■ Exercise description
Word for word, set down every line of the entries below from the line with "Image resolution: width=550" to the line with "Given: Open the E-LOG MAKER desktop shortcut", including both, and no other line.

Stored data entries:
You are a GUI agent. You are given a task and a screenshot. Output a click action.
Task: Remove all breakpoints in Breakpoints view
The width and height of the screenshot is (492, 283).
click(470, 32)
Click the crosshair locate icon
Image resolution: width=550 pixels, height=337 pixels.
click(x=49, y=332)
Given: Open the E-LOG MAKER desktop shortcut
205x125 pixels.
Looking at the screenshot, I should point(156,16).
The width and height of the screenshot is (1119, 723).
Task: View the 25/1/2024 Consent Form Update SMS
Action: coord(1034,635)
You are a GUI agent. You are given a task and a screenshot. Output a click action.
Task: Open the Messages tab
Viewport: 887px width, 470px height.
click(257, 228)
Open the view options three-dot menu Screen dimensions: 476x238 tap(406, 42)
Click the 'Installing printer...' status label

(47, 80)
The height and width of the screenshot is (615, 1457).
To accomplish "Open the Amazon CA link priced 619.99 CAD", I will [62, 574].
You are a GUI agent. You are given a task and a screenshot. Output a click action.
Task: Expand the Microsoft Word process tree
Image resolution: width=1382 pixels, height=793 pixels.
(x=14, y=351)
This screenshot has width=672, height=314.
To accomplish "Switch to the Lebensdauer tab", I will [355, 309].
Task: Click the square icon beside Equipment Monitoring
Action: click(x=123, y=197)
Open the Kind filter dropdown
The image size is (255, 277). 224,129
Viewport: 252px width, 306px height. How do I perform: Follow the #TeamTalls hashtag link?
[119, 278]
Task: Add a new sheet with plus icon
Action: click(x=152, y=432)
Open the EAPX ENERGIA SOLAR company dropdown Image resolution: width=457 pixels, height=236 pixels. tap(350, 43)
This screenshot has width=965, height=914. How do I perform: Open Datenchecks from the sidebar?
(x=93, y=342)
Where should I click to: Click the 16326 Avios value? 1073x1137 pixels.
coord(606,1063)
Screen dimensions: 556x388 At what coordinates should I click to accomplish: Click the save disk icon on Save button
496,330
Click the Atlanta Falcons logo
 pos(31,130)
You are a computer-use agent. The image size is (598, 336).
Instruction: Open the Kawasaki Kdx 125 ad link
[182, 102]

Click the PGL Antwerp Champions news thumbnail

■ Result of the task
Image resolution: width=550 pixels, height=337 pixels.
click(x=49, y=332)
Given: Open the E-LOG MAKER desktop shortcut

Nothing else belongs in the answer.